Dividends paid
Also known as: dividend payments, shareholder distributions
Dividends paid is the cash outflow recorded in the financing section of the cash flow statement representing distributions made to shareholders from the company's accumulated earnings during the period. It is the most direct and explicit form of capital return available to equity holders.
It appears in financing activities rather than operating activities under both US GAAP and IFRS on the basis that it represents a financing decision about how to distribute capital to providers of equity rather than a cost of generating that capital. IFRS permits companies to classify dividends paid in operating activities if they choose, creating a presentational difference worth noting when comparing companies across jurisdictions.
The dividend on the cash flow statement represents actual cash disbursed during the period and may differ from the dividend declared on the income statement or announced to the market if the declaration and payment dates straddle a period end. Analysts track both the declared dividend per share and the cash flow statement figure to understand the true cash cost of the dividend programme in any given period.

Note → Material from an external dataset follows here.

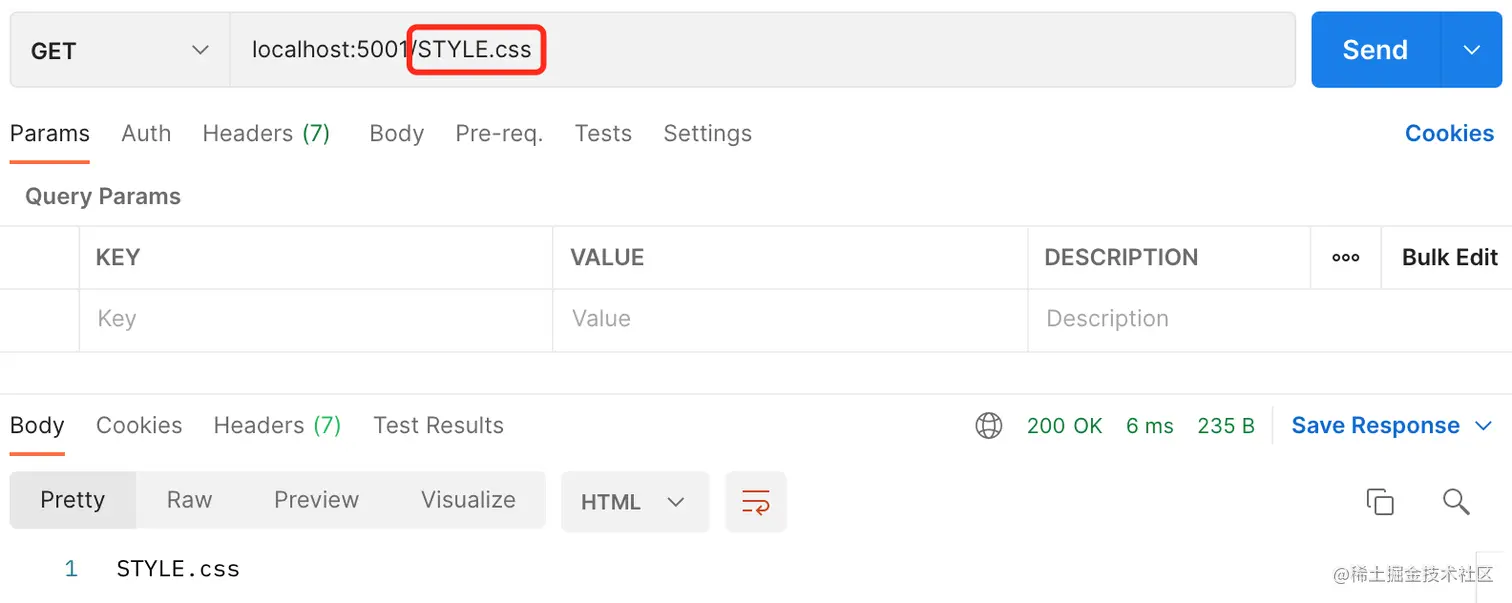Select the request Body tab

click(x=397, y=133)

Dividends paid is one of the two primary components of total shareholder cash returns alongside share repurchases. The split between the two reveals important information about management's capital return philosophy. Dividends create an expectation of continuity that is difficult to cut without signalling distress and are therefore favoured by companies with stable and predictable cash flows such as utilities, consumer staples, and mature industrials. Buybacks are discretionary and can be suspended without the same negative signal, making them the preferred return mechanism for companies with more variable cash flow profiles or those that want to preserve flexibility.
The dividend payout ratio, dividends paid divided by net income or free cash flow, measures the proportion of earnings being returned versus retained. A payout ratio that consistently exceeds free cash flow is a clear warning signal that the dividend is being funded by debt or asset sales rather than genuine earnings, a situation that is ultimately unsustainable and typically precedes a dividend cut.